Fatalism is the thesis that whatever happens must happen. This is not to be confused with the completely innocuous idea that whatever happens, happens. Nor is fatalism to be conflated with the proposition that, necessarily, whatever happens happens, where this assertion simply expresses the tautologous nature of the prior innocuous idea. Fatalism is a substantive thesis that claims that the occurrence of every event or state of affairs is necessary.

Elucidation of this thesis requires the articulation of the fatalist's necessity; we must know what the "must" amounts to when the fatalist tells us that whatever happens must occur. Since fatalism is to some measure a term of art, there are not tight a priori restrictions about how the necessity used by the fatalist is to be understood. There is, however, one criterion for any acceptable definition.
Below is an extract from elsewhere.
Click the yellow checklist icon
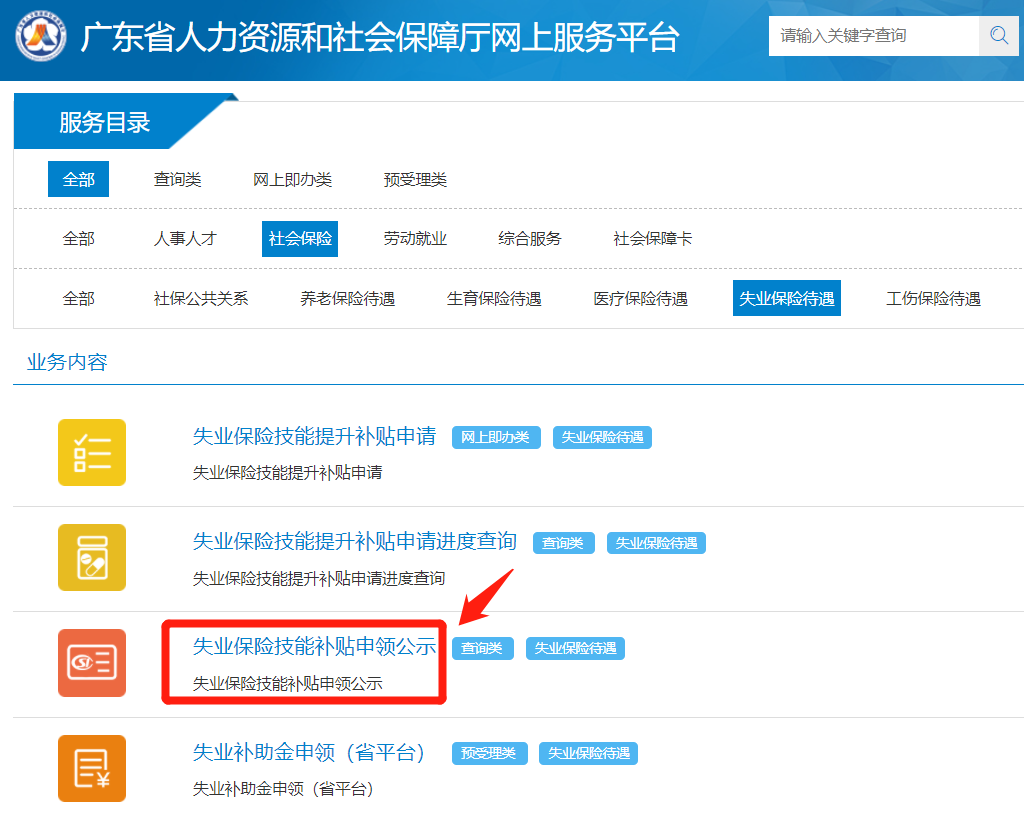Viewport: 1024px width, 814px height. coord(92,452)
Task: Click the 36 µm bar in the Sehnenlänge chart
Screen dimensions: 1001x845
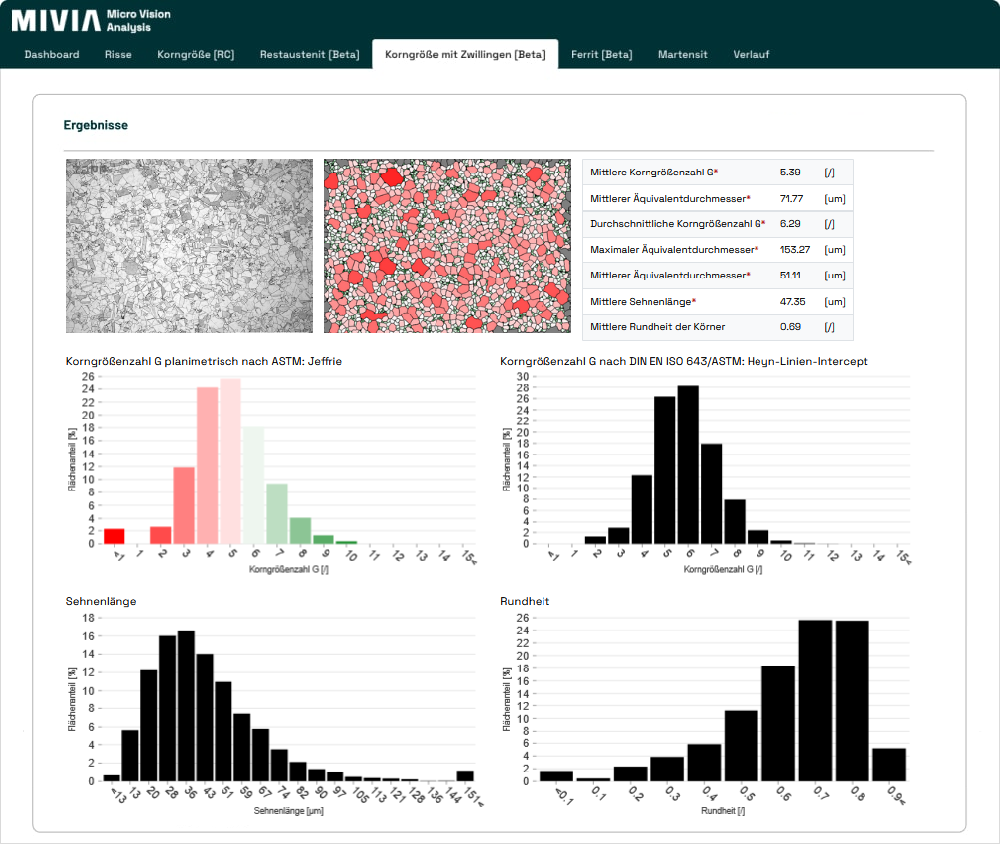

Fatalism has occupied thinkers for more than two millennia primarily because its truth appears to have the consequence that we lack the power (capability, capacity) to perform any actions other than those that we actually do perform. If we perform an act, which is a type of event, and this event is necessitated, then no other act could have occurred. And, if no other act could have occurred, then we have no power to bring about any act other than the one that we, in fact, produced. If fatalism is true, there are no alternative courses of action open to us and so the conception of ourselves as meaningful, free-willed agents who have the power to affect the constitution of the future is thoroughly compromised. Any account of fatalistic necessity worth the name needs to respect the prima facie tension between fatalism and autonomous behavior.

Virtually all philosophers construe fatalistic necessity as logical or conceptual. Steven Cahn is representative when he states that fatalism

is the thesis that the laws of logic alone [his italics] suffice to prove that no man has free will, suffice to prove that the only actions which a man can perform are the actions which he does, in fact, perform, and suffice to prove that a man can bring about only those events which do, in fact, occur and can prevent only those events which do not, in fact, occur. (p. 8)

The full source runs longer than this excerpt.